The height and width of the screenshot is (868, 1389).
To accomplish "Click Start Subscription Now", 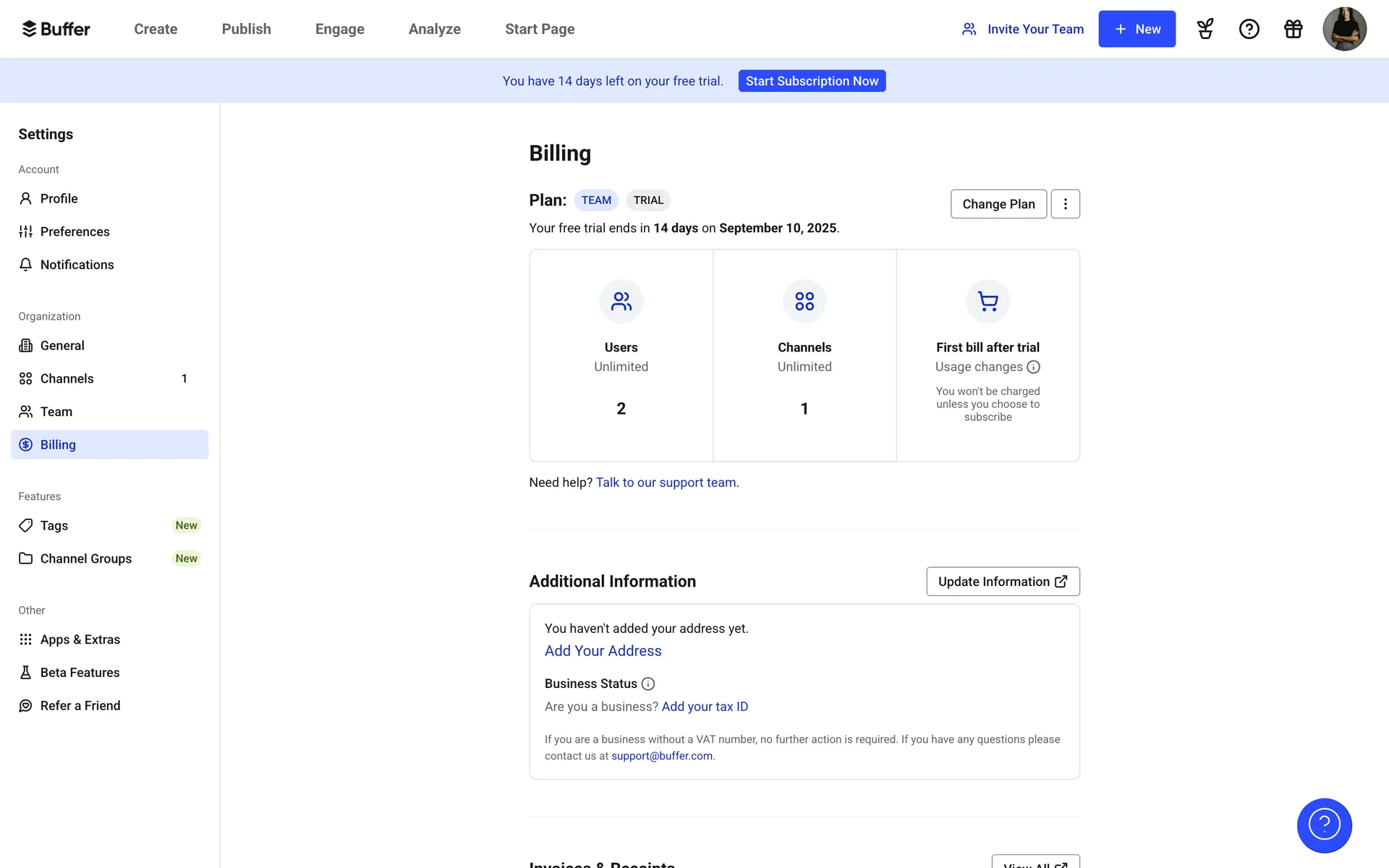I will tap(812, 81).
--
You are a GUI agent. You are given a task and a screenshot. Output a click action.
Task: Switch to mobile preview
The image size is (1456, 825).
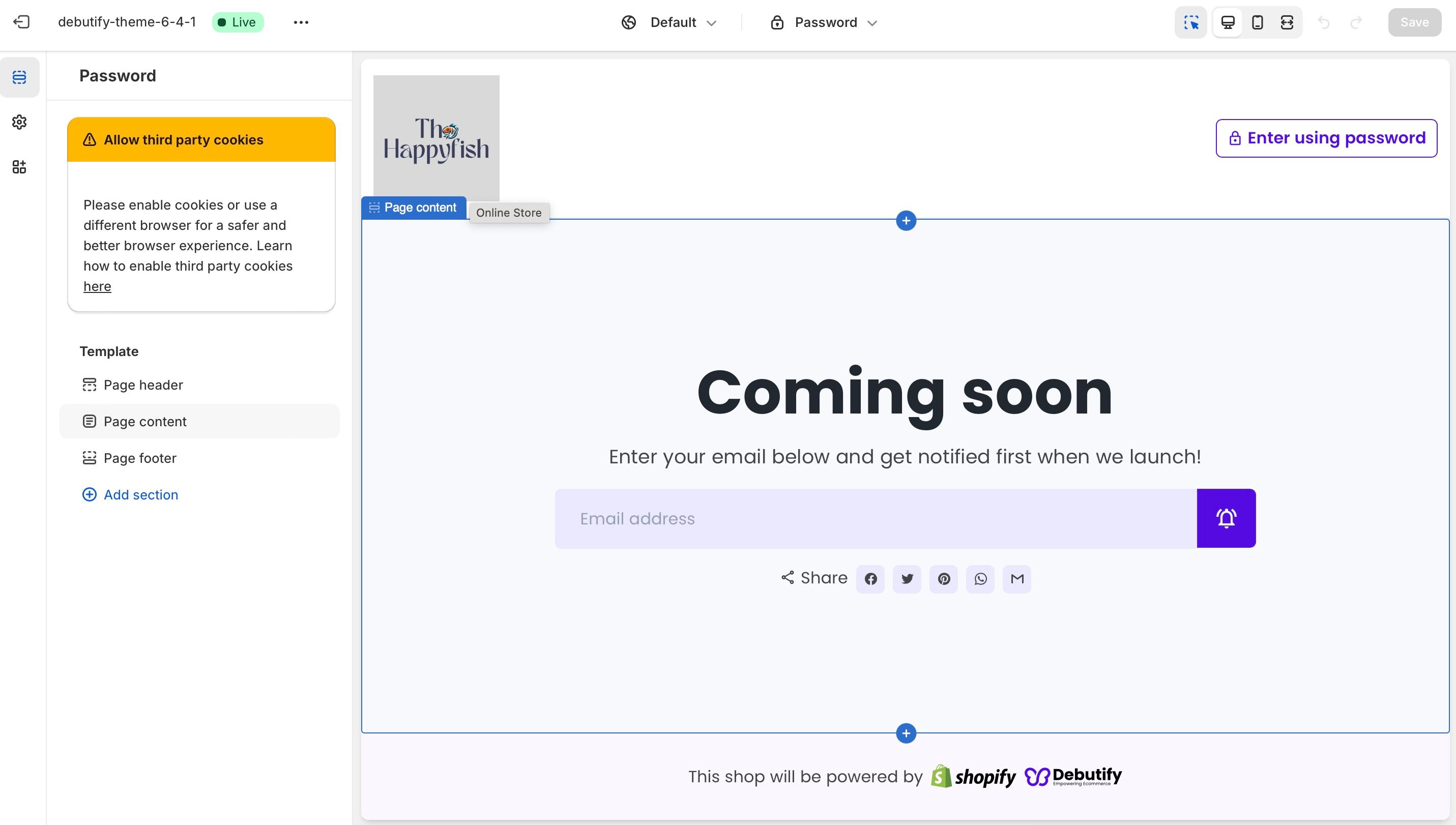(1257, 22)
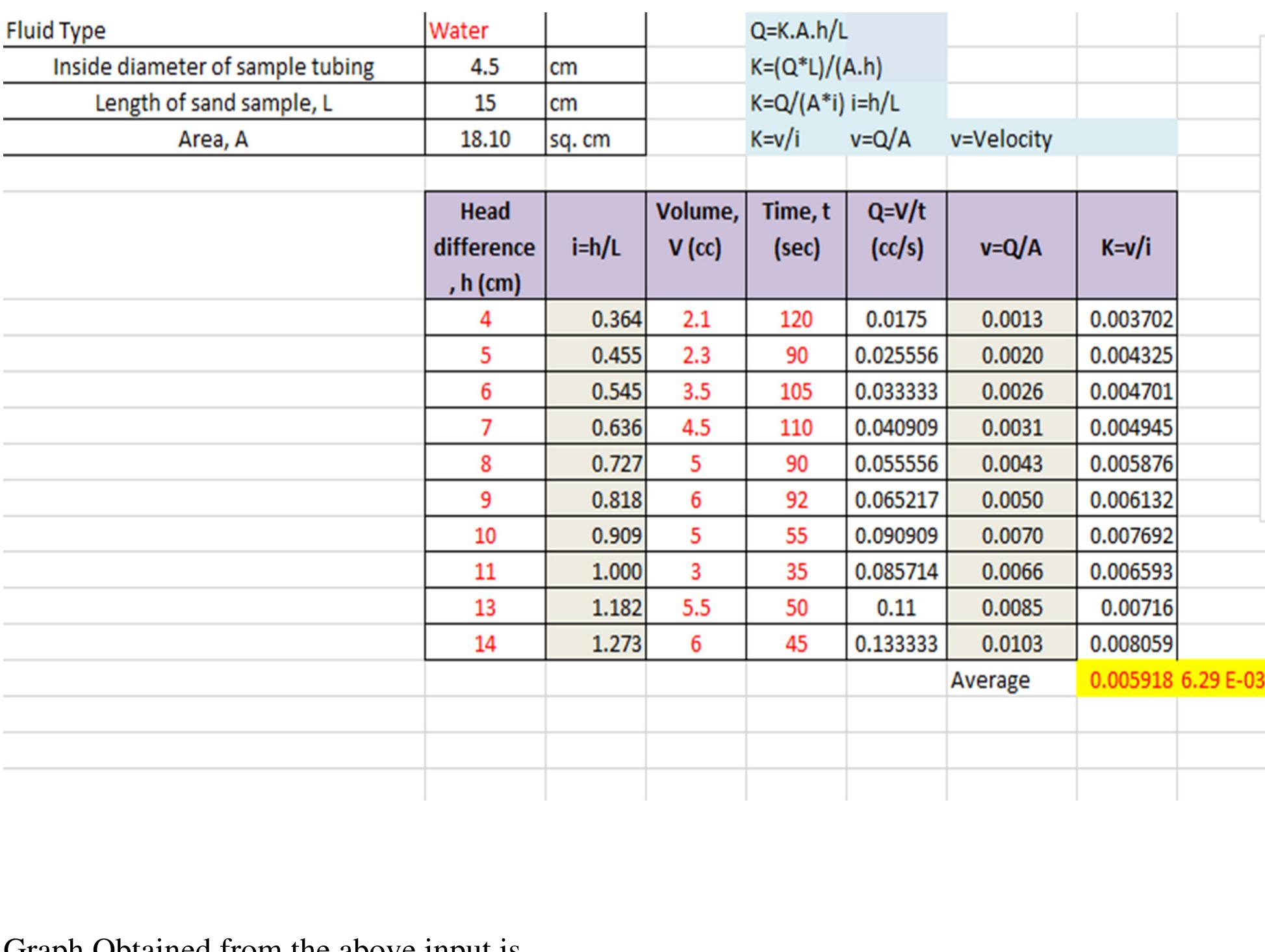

• **Task goal**: Would you please return all lines from the listing above that contain "screenshot"?

• **Response to the exercise**:
The height and width of the screenshot is (868, 1389).
You are a GUI agent. You are given a task and a screenshot. Output a click action.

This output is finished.